The copy should begin at the line containing "Instruction: Open the" and end with the last line below, every line exact and no picture included.

*** Exercise data ***

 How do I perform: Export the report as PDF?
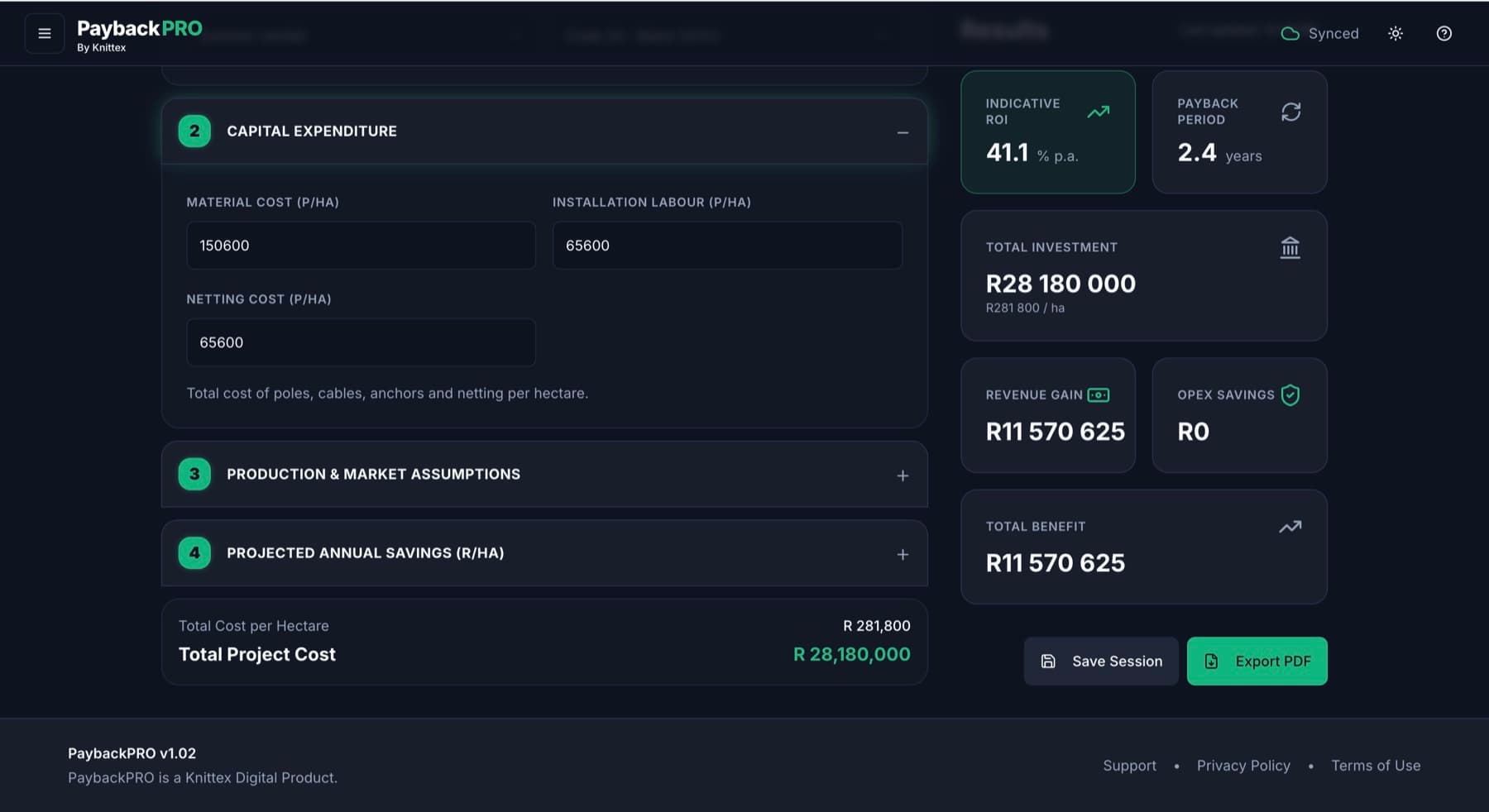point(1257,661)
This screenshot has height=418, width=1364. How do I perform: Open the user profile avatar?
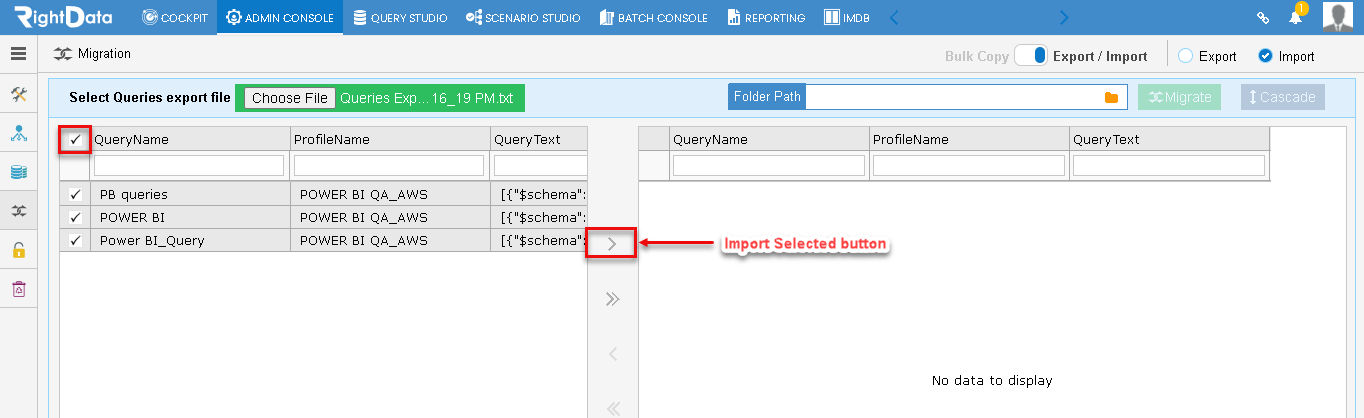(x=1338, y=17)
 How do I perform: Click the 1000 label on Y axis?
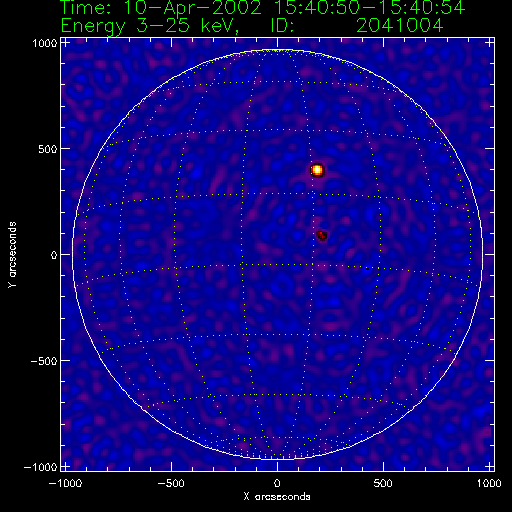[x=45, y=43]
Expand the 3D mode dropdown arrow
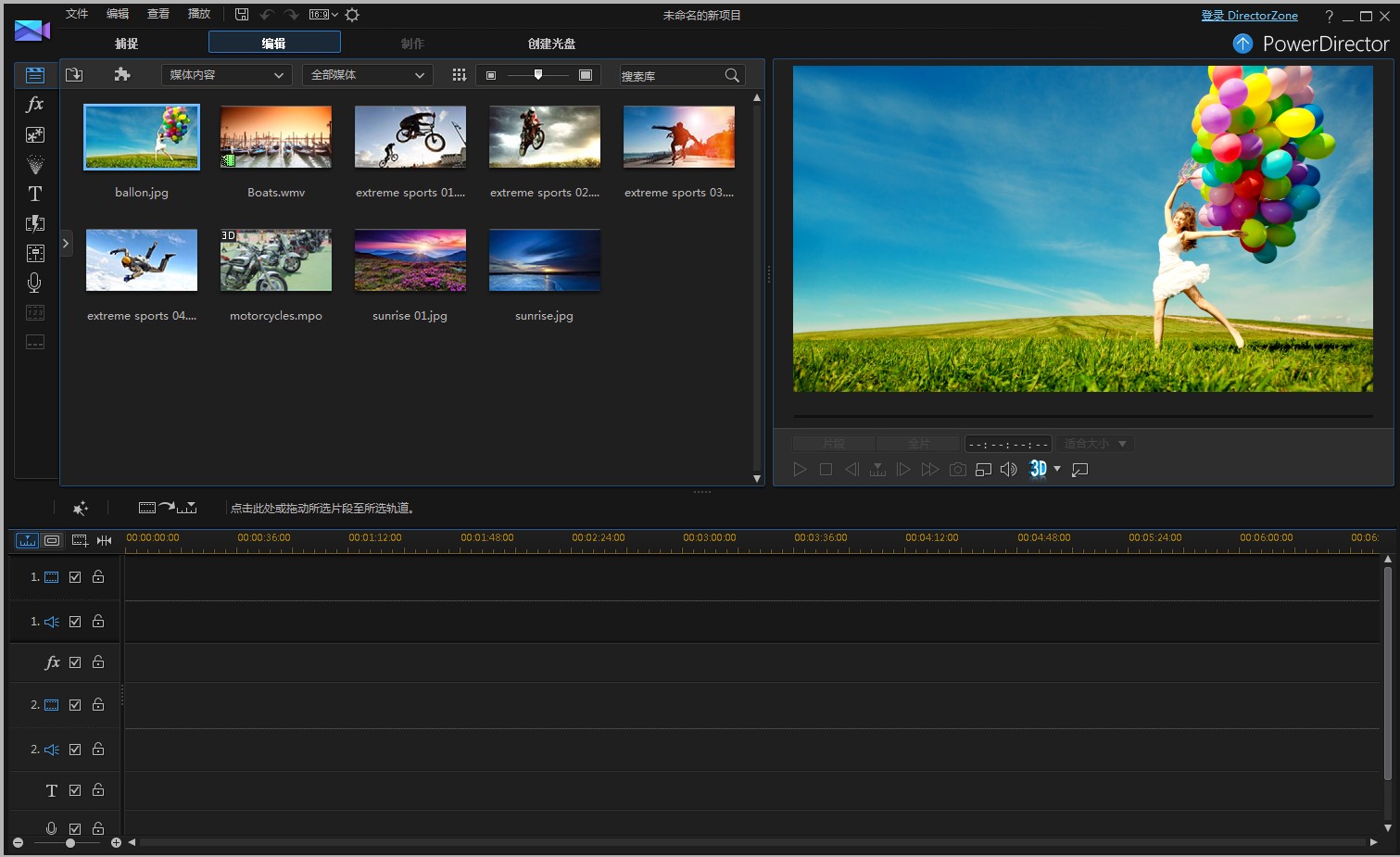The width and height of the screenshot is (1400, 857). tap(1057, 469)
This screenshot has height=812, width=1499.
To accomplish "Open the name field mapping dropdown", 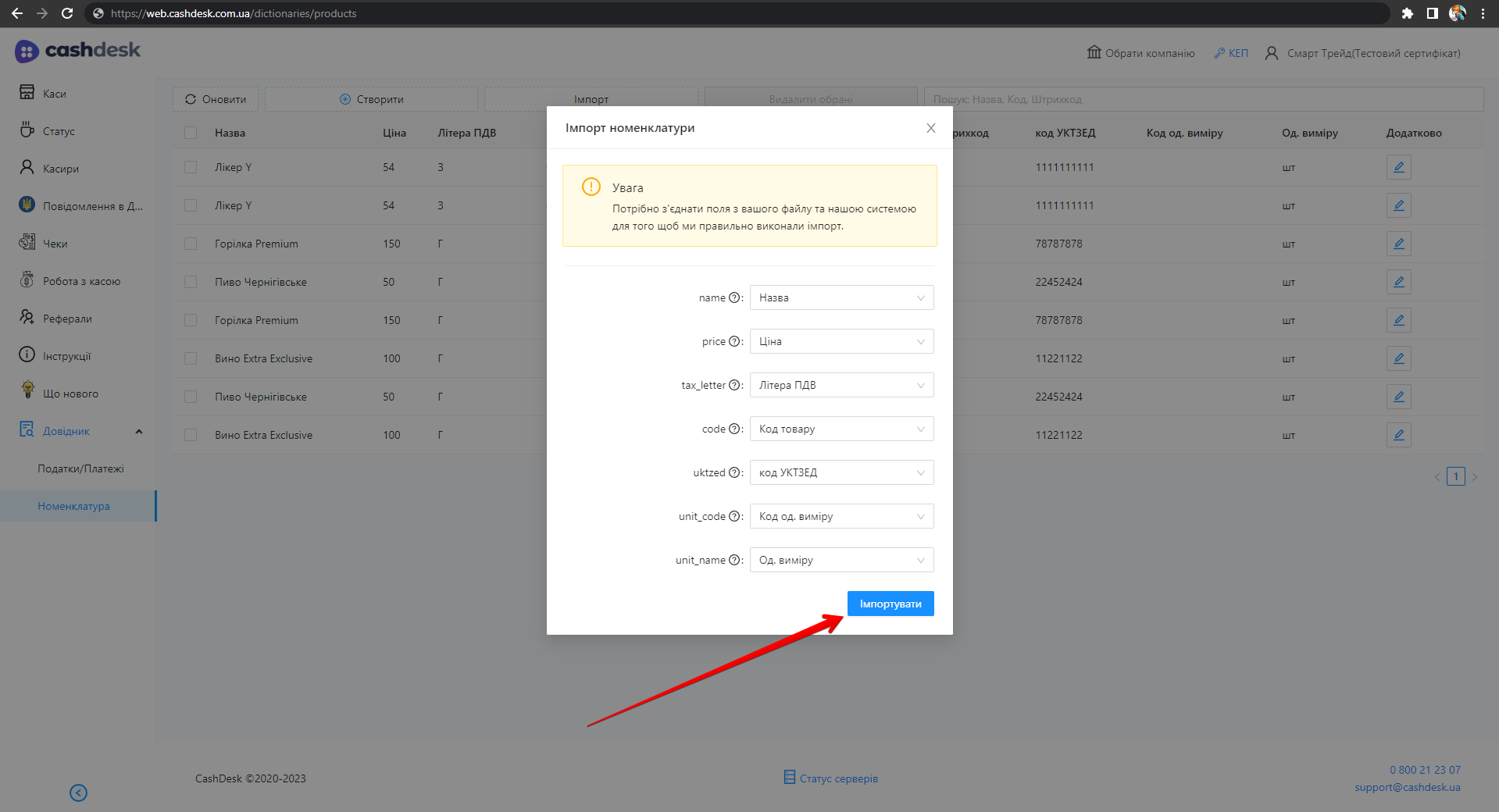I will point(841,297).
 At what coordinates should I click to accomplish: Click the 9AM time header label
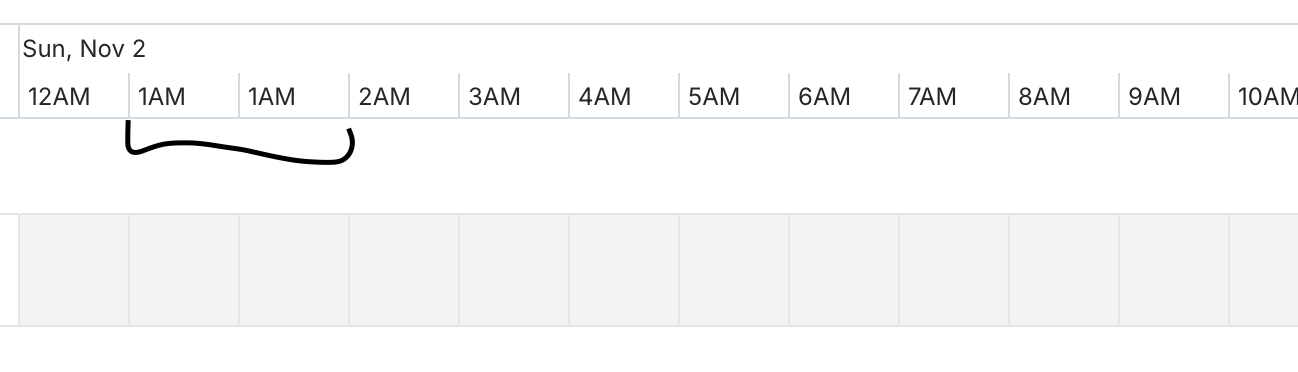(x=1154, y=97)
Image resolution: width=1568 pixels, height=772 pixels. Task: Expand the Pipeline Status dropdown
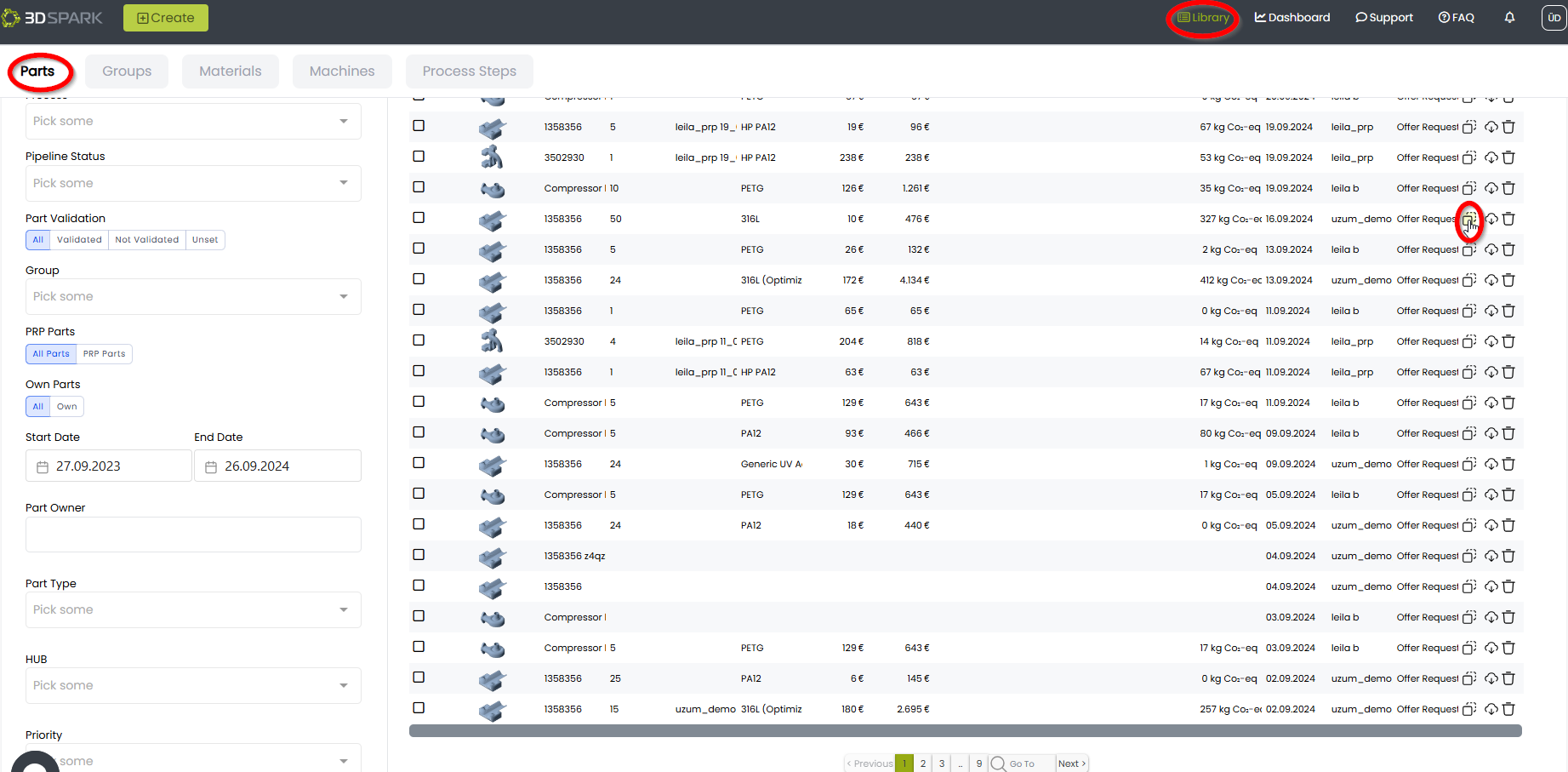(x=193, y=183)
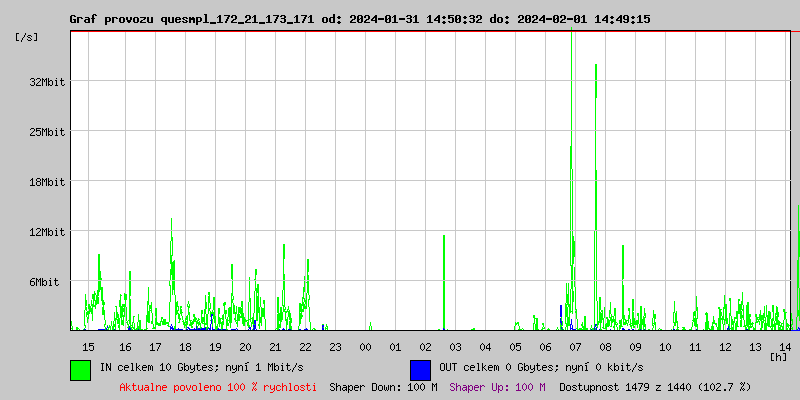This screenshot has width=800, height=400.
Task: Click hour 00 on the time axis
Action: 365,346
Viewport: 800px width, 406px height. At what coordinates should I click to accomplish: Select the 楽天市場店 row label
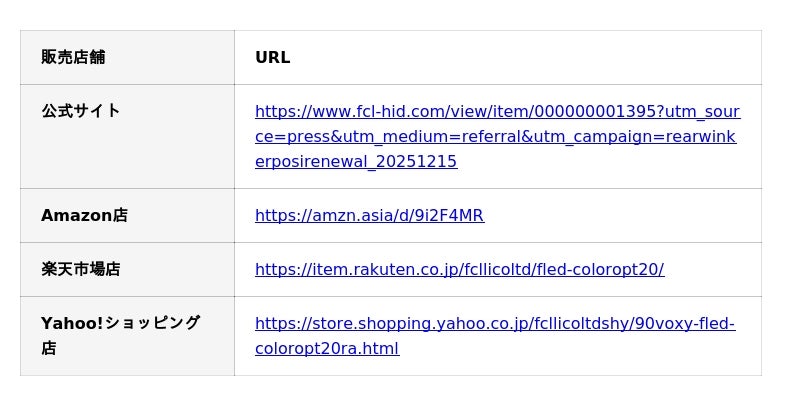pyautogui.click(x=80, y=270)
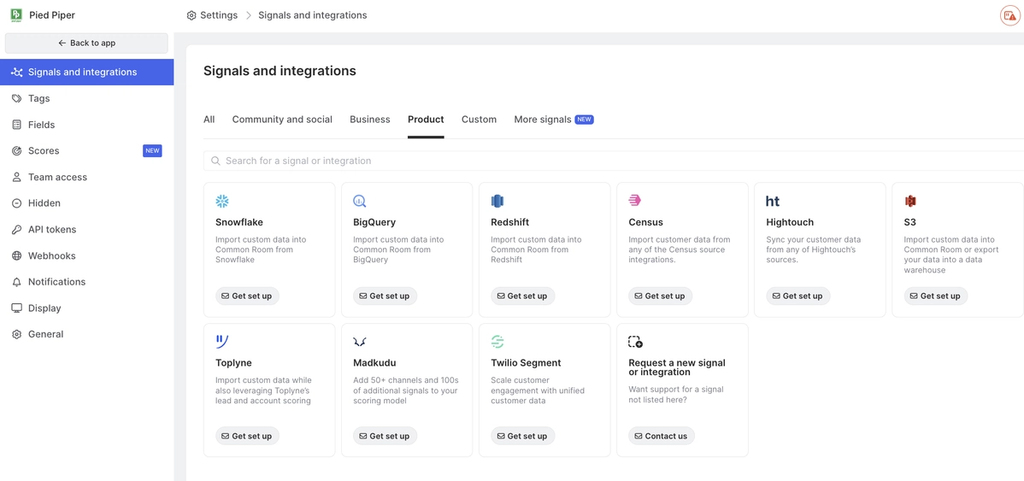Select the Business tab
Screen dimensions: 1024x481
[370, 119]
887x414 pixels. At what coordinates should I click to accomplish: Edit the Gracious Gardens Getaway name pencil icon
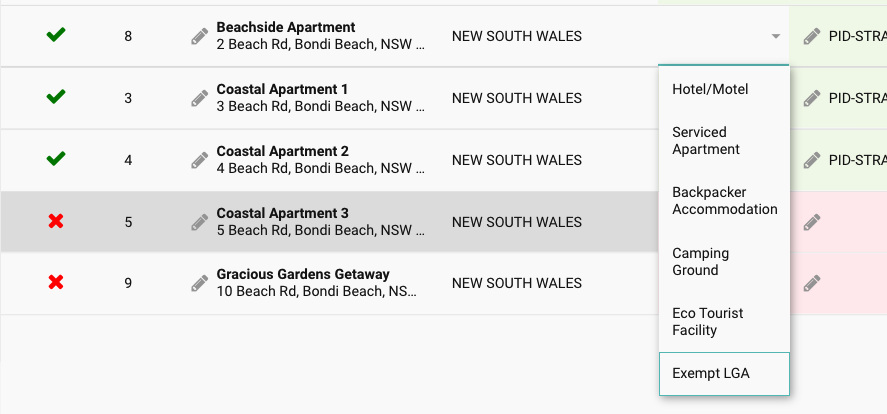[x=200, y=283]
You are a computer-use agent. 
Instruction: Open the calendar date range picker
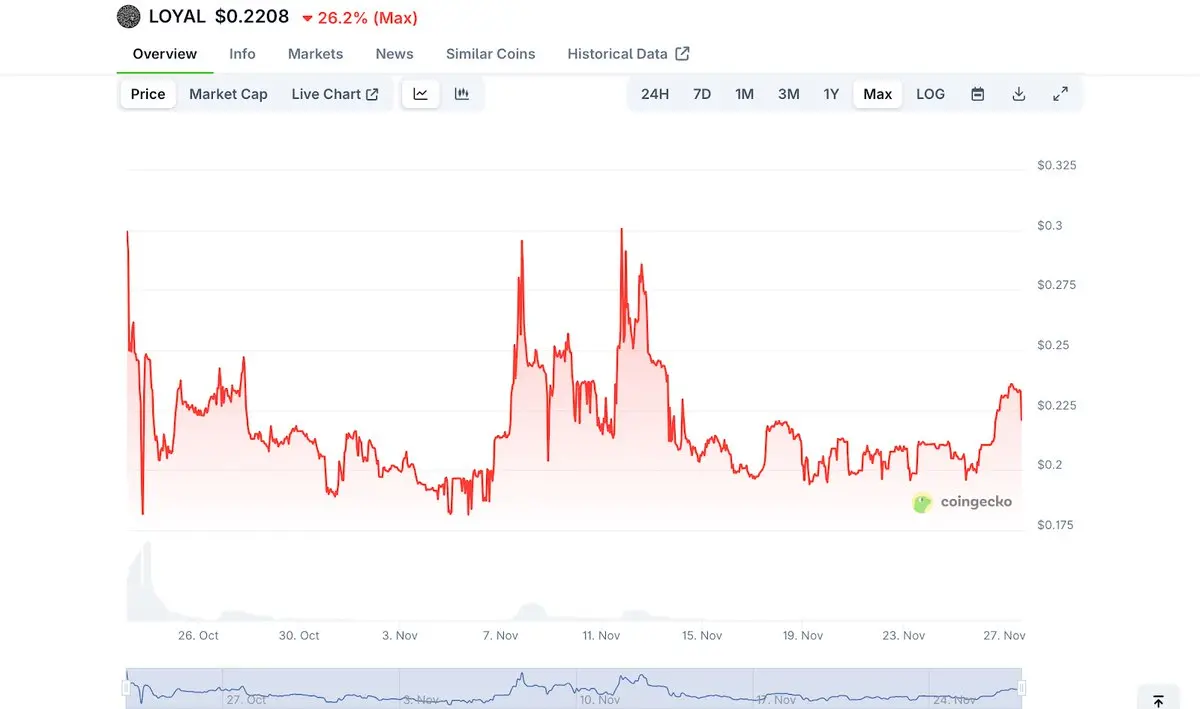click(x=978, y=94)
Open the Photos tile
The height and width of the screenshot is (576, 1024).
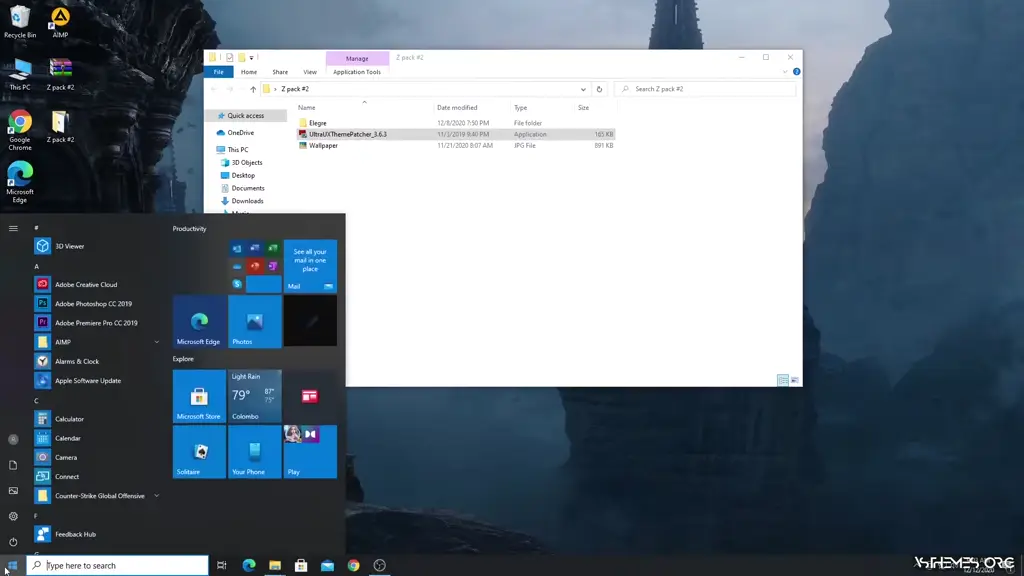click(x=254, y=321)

*** End of Exercise data ***

The answer:
Instruction: Open the calendar date range picker
click(x=978, y=94)
Open the Photos tile
The height and width of the screenshot is (576, 1024).
click(x=254, y=321)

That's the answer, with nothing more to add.